André – pergunta um amigo - por que você não se casa? Por que não
desfruta de uma mulher? Por que não constitui uma família e faz crescer
uma ninhada de crianças? Por que privar-se do que Deus te ordenou:
crescei e multiplicai-vos? Se a sua vocação é, como parece, um
privilégio, porque não é dado a todos?
Eu tentei responder: Eu não me casei com uma mulher? Para casar com o
Deus de todos. Eu escolhi o amor que permeia tudo e todos, que todos os
homens e mulheres possuem e satisfaz intimamente. Eu não tenho uma
ninhada de filhos? Porque o amor que me esposou, me fez pai de uma
multidão de filhos e alargou a posse e o tamanho do meu coração para
toda a humanidade.
E, sim, é um privilégio essa paternidade, esse amor universal, esta
profunda união com Deus; mas é um privilégio em favor de todos aqueles
que são casados, em benefício do mundo das famílias.

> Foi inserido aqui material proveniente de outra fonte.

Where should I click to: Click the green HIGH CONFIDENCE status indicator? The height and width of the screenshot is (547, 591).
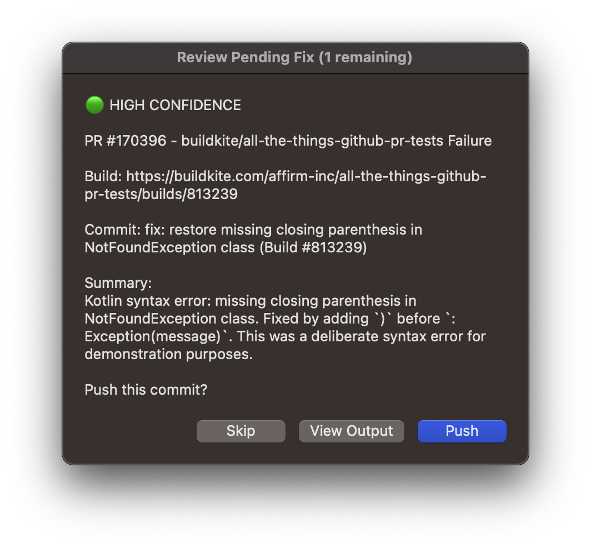coord(94,105)
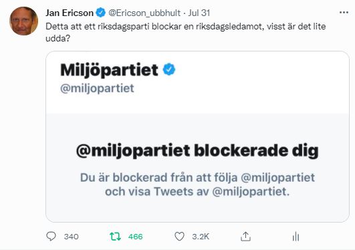Open the Jul 31 tweet timestamp

[199, 13]
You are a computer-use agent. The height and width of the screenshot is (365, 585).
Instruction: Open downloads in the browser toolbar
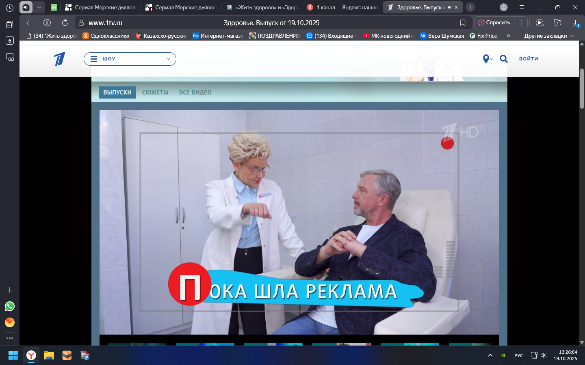pos(576,23)
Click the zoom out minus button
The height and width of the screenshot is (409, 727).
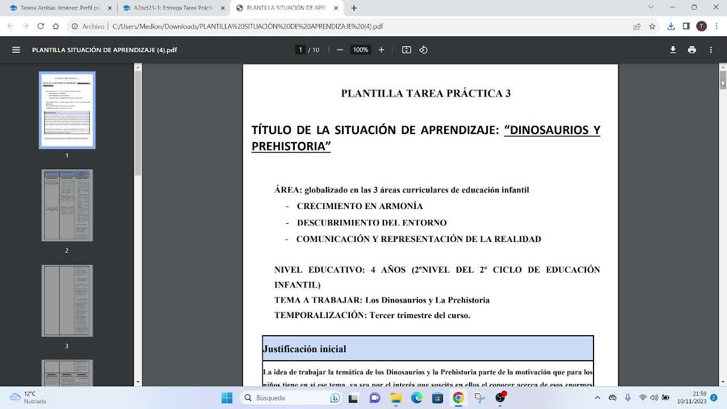point(340,50)
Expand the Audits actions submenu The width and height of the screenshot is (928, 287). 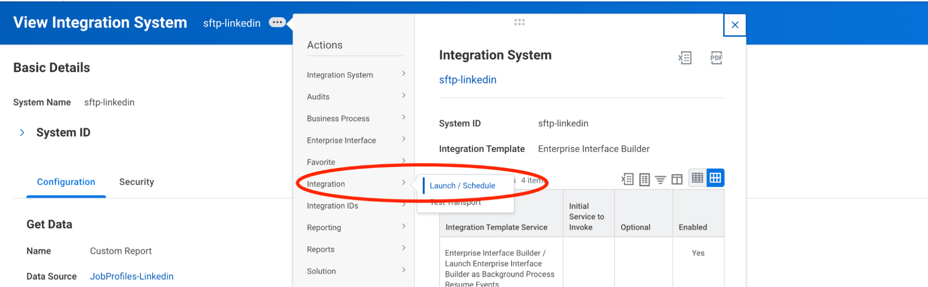356,97
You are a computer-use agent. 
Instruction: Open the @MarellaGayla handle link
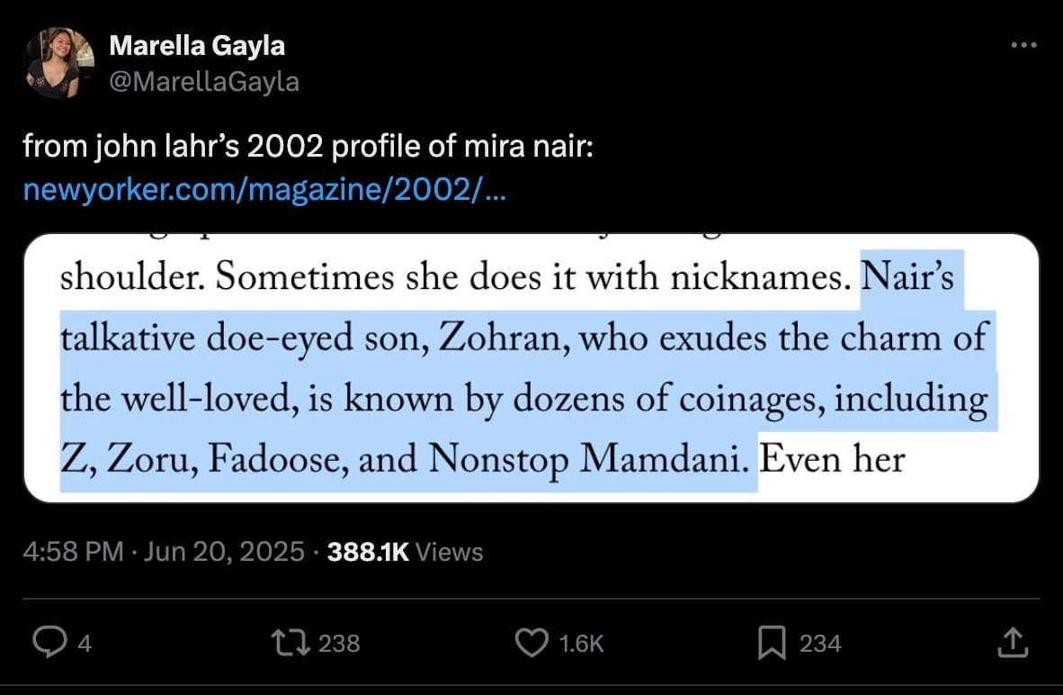[204, 82]
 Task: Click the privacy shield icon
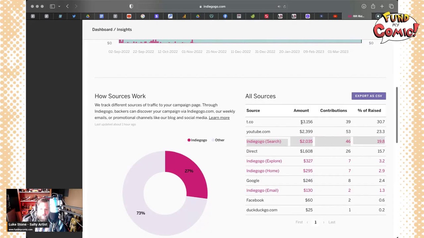point(131,6)
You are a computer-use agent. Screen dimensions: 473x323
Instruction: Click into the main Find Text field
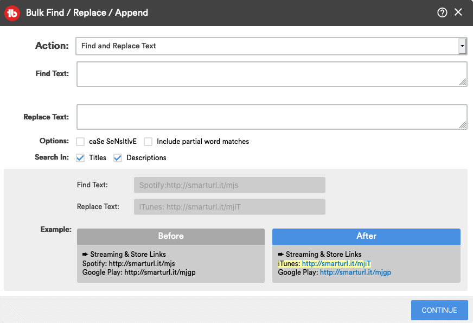tap(272, 74)
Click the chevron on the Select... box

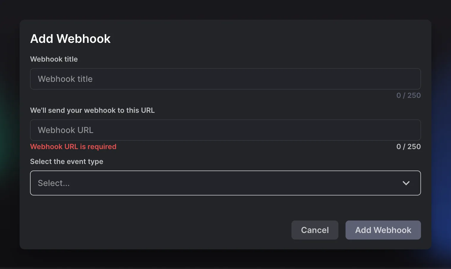tap(406, 183)
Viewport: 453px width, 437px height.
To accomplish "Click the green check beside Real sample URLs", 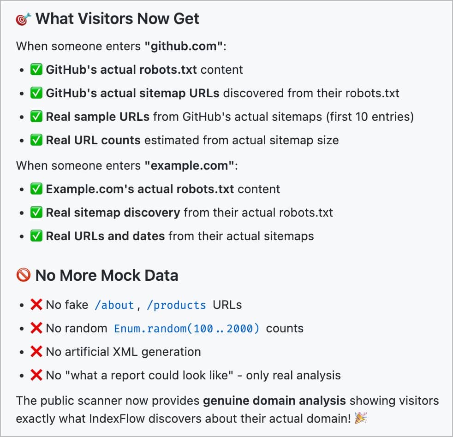I will coord(36,117).
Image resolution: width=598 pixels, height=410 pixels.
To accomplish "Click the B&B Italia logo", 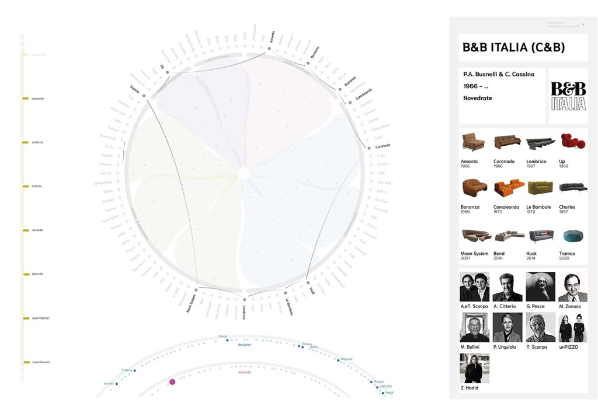I will click(x=568, y=96).
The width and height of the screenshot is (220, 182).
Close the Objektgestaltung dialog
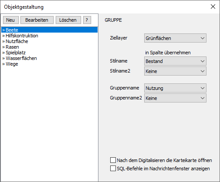pos(213,7)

Como você vê, meu caro Stoforo, há apenas uma lâmpada nesta sala.
Somente a ela, entre os milhares de objectos que você vê, foi dado o
privilégio de dar luz, graças à sua união com a corrente.
Mas este privilégio é a favor de todos aqueles que vêm a esta sala.
Unida ao Reino de Deus, a minha vida é a favor de todos e para todos
digo que, como e onde quer que vivam a sua própria vocação, cada um tem
um privilégio; e é chamado a apreciar o panorama de toda a floresta.
Saudações do Pe. Andrea Panont
(12 de Setembro de 2014) © Innovative Media Inc.